__EXERCISE OBJECTIVE__. In the records below, find each line holding the word "handle" and copy it.
── DATA FOR THIS EXERCISE ──
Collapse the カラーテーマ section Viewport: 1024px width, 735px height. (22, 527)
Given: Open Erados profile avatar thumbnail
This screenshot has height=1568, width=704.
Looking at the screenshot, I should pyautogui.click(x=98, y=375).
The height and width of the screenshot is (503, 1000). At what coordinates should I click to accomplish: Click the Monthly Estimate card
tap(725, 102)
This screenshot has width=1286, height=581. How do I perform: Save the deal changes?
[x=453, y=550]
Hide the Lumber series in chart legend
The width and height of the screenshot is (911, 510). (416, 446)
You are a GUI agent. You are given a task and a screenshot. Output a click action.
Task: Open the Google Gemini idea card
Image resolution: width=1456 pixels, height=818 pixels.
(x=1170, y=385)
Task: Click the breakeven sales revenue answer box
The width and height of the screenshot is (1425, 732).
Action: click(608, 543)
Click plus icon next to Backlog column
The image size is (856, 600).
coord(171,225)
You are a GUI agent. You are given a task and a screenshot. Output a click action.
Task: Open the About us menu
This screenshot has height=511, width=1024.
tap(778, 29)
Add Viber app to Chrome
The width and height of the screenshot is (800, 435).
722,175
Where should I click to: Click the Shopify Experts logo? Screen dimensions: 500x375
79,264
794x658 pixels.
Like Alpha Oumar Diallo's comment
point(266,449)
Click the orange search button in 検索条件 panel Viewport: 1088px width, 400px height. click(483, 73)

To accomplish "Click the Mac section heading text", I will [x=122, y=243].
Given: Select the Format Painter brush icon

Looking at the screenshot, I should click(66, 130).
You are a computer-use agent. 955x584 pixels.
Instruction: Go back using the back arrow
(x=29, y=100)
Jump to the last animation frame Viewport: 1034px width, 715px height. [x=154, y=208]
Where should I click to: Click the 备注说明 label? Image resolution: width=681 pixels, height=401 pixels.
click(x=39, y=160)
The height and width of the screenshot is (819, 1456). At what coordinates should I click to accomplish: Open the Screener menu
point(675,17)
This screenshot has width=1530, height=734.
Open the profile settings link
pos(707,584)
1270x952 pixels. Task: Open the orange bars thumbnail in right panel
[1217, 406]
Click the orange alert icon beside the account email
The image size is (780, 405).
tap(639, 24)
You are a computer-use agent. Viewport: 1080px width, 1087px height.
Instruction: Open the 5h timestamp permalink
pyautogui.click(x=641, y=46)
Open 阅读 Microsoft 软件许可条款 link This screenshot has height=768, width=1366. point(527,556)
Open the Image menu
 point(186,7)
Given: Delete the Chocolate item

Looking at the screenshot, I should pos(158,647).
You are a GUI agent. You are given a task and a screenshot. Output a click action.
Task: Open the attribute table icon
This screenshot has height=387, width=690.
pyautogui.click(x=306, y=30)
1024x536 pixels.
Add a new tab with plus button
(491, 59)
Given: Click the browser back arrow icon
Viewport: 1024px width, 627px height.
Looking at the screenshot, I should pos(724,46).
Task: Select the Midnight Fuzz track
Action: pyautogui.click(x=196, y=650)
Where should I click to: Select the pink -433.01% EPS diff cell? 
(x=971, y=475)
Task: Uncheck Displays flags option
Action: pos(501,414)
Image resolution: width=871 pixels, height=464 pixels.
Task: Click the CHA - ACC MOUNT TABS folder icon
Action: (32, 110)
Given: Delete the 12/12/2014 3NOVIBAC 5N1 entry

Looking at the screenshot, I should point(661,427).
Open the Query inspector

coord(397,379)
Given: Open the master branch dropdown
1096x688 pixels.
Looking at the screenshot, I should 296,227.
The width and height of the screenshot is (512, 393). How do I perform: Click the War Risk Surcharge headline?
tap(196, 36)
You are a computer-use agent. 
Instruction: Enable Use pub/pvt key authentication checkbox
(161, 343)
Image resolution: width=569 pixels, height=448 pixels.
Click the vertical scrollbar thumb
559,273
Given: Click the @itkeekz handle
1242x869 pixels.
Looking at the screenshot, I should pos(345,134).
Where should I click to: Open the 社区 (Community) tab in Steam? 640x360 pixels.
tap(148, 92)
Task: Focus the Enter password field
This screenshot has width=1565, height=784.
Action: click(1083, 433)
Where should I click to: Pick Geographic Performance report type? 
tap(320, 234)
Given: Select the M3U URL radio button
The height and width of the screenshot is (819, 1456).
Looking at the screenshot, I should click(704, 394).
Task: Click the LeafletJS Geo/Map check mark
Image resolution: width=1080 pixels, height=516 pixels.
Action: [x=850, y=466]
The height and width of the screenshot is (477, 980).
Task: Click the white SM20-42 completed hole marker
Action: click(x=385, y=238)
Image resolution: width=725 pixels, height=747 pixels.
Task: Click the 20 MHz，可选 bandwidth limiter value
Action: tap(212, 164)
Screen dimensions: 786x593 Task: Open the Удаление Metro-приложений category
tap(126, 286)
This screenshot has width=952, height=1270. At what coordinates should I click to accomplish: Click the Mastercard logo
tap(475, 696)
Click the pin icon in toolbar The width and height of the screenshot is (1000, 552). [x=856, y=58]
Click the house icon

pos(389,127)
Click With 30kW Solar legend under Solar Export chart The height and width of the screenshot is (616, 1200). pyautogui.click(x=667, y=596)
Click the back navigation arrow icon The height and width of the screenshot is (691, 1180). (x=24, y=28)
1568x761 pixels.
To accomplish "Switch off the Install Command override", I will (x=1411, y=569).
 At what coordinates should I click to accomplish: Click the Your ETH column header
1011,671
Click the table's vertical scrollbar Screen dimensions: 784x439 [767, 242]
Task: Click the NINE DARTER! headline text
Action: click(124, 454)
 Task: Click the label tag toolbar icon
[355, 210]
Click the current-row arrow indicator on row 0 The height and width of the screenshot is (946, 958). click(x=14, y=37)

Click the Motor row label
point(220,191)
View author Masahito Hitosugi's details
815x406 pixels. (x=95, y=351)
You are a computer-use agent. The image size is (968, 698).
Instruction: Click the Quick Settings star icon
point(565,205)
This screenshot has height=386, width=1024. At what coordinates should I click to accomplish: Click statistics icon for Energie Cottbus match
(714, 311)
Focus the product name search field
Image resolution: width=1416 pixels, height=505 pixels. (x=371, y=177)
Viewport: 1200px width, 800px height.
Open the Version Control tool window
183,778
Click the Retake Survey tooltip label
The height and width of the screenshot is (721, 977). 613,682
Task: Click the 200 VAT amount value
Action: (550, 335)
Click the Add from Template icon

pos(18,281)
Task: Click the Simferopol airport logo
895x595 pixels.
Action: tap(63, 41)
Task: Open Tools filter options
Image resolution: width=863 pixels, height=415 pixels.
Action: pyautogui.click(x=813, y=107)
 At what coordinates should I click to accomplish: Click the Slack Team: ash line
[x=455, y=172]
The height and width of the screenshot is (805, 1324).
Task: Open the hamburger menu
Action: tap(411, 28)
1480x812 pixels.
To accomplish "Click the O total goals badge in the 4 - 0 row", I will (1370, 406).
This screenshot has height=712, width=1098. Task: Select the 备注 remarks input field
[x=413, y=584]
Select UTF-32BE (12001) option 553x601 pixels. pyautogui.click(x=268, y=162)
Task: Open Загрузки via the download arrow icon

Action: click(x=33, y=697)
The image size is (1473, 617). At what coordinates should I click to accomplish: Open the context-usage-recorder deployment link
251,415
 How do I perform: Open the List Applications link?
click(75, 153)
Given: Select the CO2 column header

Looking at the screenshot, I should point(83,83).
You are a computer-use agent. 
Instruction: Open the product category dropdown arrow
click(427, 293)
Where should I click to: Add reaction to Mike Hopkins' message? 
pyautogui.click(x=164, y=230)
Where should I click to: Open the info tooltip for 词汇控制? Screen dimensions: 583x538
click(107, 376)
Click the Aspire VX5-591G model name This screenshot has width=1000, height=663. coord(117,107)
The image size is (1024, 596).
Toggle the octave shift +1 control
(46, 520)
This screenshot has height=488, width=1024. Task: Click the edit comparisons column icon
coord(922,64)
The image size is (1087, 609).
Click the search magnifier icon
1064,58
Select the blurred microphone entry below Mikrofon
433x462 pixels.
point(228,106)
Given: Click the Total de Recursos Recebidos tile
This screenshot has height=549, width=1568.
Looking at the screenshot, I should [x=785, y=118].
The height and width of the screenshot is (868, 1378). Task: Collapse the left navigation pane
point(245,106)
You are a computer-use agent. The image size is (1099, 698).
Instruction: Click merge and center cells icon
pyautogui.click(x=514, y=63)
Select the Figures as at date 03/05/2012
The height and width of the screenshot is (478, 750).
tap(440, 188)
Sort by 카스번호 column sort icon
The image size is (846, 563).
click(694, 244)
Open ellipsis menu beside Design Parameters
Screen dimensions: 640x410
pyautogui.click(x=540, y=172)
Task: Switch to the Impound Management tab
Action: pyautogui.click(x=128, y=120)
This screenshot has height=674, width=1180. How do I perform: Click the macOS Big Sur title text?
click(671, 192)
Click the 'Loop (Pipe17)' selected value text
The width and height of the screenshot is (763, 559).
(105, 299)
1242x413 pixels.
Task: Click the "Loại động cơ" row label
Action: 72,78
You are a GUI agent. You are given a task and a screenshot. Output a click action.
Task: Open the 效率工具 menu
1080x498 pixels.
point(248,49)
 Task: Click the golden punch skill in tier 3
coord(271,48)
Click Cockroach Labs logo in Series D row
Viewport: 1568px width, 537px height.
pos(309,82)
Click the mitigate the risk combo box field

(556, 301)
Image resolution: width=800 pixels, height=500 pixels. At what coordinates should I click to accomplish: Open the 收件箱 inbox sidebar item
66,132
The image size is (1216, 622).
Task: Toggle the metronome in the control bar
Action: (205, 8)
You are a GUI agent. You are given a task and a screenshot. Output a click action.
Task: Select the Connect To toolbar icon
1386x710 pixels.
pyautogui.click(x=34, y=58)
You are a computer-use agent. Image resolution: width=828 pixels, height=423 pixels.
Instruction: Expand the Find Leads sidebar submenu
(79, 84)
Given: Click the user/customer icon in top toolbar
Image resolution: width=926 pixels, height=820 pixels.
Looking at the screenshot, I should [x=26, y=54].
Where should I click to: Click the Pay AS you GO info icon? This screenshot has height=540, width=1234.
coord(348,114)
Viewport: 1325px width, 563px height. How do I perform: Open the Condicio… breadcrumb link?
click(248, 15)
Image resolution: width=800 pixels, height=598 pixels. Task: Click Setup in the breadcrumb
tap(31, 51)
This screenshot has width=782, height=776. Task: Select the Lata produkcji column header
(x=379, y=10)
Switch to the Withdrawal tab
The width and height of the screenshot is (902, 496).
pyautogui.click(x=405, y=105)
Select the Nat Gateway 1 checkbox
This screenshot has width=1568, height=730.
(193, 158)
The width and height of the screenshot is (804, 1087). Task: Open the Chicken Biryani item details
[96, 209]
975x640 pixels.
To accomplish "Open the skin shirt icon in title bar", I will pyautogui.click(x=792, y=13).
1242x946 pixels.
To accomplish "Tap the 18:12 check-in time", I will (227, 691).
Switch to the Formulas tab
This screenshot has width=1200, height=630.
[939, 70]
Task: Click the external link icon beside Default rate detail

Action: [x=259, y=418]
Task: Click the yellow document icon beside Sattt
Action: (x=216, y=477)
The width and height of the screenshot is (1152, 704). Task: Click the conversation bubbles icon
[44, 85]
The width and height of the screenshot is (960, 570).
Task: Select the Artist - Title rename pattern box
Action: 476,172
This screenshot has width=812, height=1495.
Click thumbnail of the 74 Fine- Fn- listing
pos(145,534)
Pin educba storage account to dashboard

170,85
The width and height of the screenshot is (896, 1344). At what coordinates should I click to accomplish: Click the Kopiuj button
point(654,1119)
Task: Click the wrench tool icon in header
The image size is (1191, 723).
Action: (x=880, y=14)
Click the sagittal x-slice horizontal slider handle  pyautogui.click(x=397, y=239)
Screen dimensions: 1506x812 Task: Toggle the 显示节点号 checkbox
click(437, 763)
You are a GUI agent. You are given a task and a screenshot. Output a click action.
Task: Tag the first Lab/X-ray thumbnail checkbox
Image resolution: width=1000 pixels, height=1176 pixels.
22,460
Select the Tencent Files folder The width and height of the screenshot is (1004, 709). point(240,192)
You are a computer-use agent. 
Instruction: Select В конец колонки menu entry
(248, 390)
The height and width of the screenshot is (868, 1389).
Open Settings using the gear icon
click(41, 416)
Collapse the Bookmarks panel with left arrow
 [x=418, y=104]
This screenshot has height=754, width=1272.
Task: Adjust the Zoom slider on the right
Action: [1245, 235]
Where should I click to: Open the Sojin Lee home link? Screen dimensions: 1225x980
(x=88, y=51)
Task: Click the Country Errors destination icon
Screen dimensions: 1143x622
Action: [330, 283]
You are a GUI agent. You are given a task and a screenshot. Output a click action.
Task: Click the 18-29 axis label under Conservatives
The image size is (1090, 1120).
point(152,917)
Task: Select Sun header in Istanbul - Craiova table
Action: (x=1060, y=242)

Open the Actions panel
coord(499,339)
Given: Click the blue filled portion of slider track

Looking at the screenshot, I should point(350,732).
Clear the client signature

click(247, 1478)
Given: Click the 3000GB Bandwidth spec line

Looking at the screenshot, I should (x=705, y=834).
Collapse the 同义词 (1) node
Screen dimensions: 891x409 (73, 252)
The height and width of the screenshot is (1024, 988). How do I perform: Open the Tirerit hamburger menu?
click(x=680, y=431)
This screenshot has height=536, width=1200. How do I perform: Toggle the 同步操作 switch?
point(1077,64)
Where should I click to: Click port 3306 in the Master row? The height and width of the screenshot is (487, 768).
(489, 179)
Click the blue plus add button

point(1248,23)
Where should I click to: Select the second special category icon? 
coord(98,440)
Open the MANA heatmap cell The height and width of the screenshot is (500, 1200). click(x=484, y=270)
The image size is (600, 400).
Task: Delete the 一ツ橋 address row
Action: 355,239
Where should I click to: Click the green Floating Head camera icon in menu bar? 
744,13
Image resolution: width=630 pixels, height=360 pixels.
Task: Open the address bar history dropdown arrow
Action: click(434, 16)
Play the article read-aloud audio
───
__SOLUTION TO THIS PROBLEM__.
Given: Click the @itkeekz handle
Click the sagittal x-slice horizontal slider handle  pyautogui.click(x=397, y=239)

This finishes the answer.